*** Opening of EXERCISE MATERIAL ***

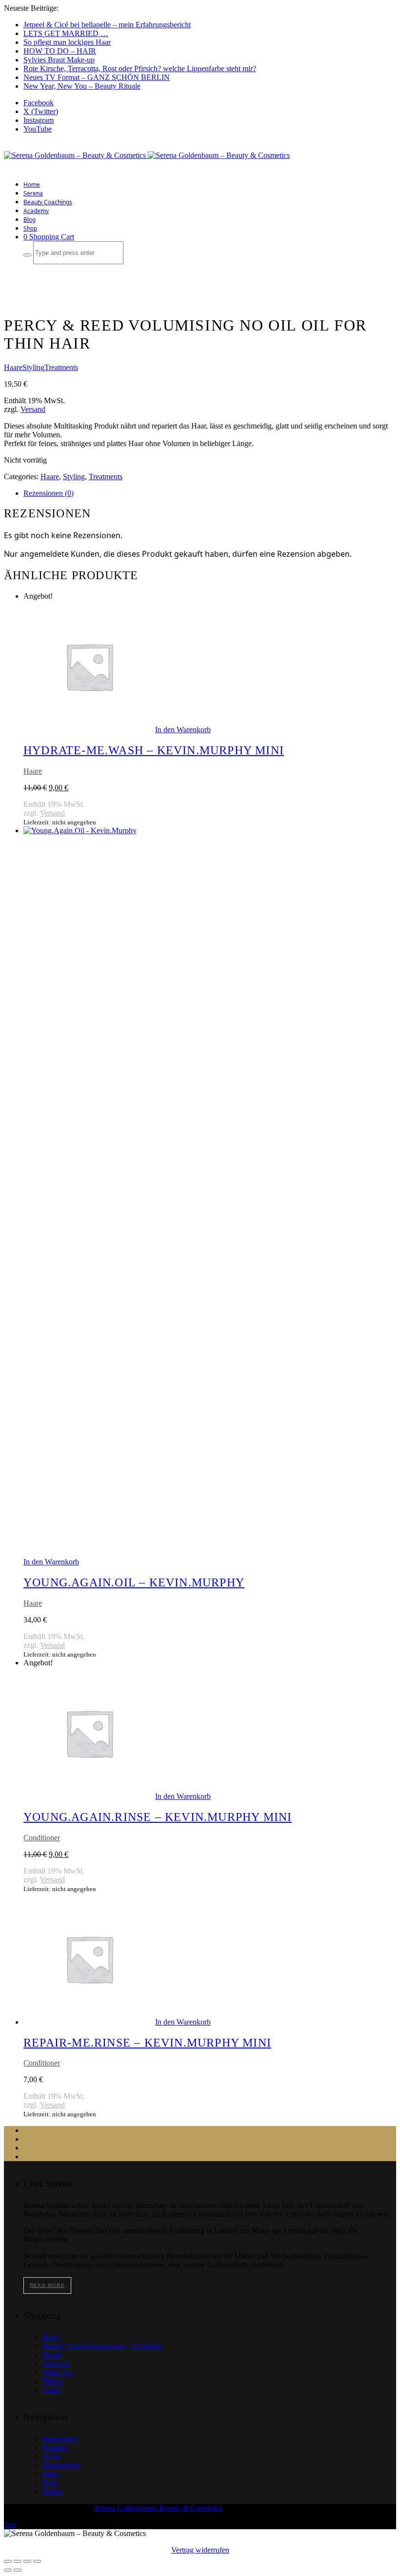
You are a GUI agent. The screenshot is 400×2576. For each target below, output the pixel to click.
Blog (29, 219)
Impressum (60, 2439)
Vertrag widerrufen (200, 2550)
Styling (33, 367)
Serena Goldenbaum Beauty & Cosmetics (158, 2508)
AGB (51, 2456)
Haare (13, 367)
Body (51, 2337)
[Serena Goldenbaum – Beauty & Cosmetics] (147, 155)
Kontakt (55, 2447)
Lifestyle (56, 2364)
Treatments (61, 367)
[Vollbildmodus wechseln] (17, 2561)
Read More (47, 2285)
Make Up (57, 2372)
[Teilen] (27, 2561)
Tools (51, 2390)
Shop (30, 228)
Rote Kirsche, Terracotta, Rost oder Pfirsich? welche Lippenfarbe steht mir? (139, 68)
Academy (36, 211)
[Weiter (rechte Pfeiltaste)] (17, 2570)
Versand (32, 409)
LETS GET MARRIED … (65, 33)
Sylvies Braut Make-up (59, 60)
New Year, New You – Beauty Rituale (81, 86)
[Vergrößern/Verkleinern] (8, 2561)
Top (10, 2524)
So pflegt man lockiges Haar (67, 42)
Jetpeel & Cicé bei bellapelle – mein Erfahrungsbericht (107, 24)
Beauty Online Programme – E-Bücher (103, 2346)
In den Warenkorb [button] (183, 729)
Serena (33, 193)
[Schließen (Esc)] (37, 2561)
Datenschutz (62, 2465)
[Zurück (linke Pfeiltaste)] (8, 2570)
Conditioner (41, 1838)
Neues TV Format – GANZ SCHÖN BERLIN (96, 77)
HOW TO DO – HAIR (59, 51)
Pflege (52, 2381)
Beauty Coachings (47, 202)
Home (31, 184)
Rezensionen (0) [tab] (48, 493)
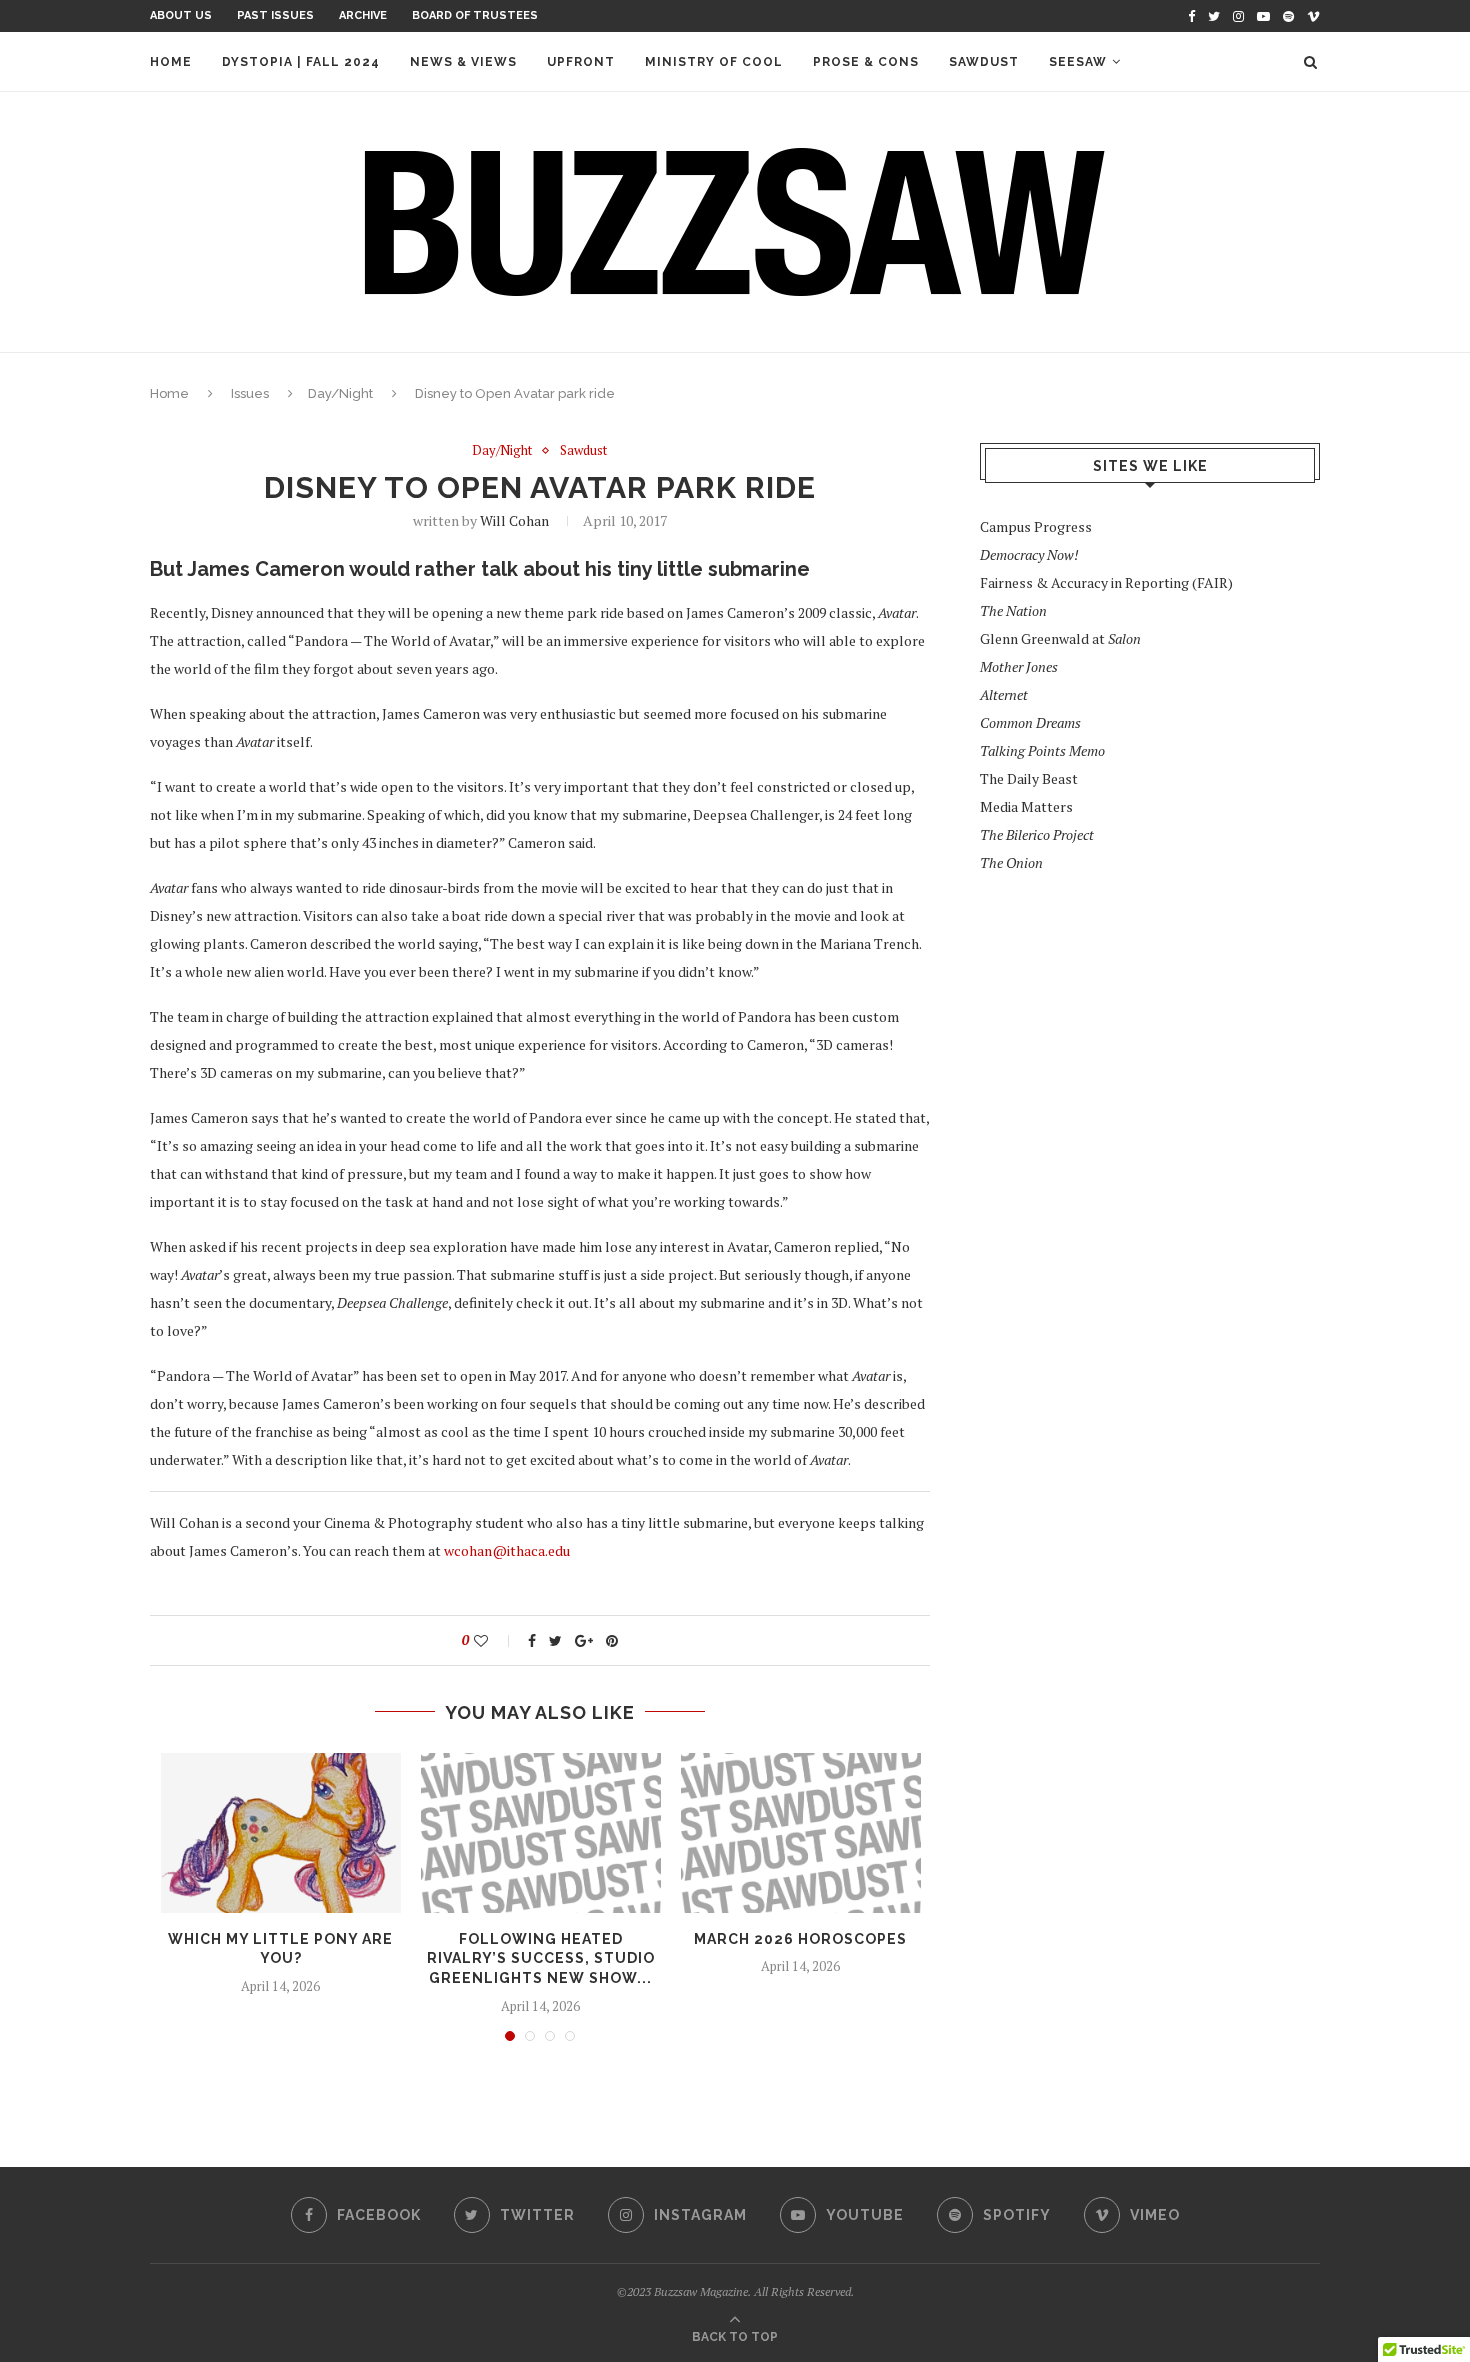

*** Close of EXERCISE MATERIAL ***

- [WHAT THE TASK ASKS]
Excluding images, output exactly the lines from the one that holds "[Zurück (linke Pfeiltaste)] (8, 2570)" through the final line of the material, both ends included.

- [SOLUTION]
[Zurück (linke Pfeiltaste)] (8, 2570)
Conditioner (41, 1838)
Neues TV Format – GANZ SCHÖN BERLIN (96, 77)
HOW TO DO – HAIR (59, 51)
Pflege (52, 2381)
Beauty Coachings (47, 202)
Home (31, 184)
Rezensionen (0) [tab] (48, 493)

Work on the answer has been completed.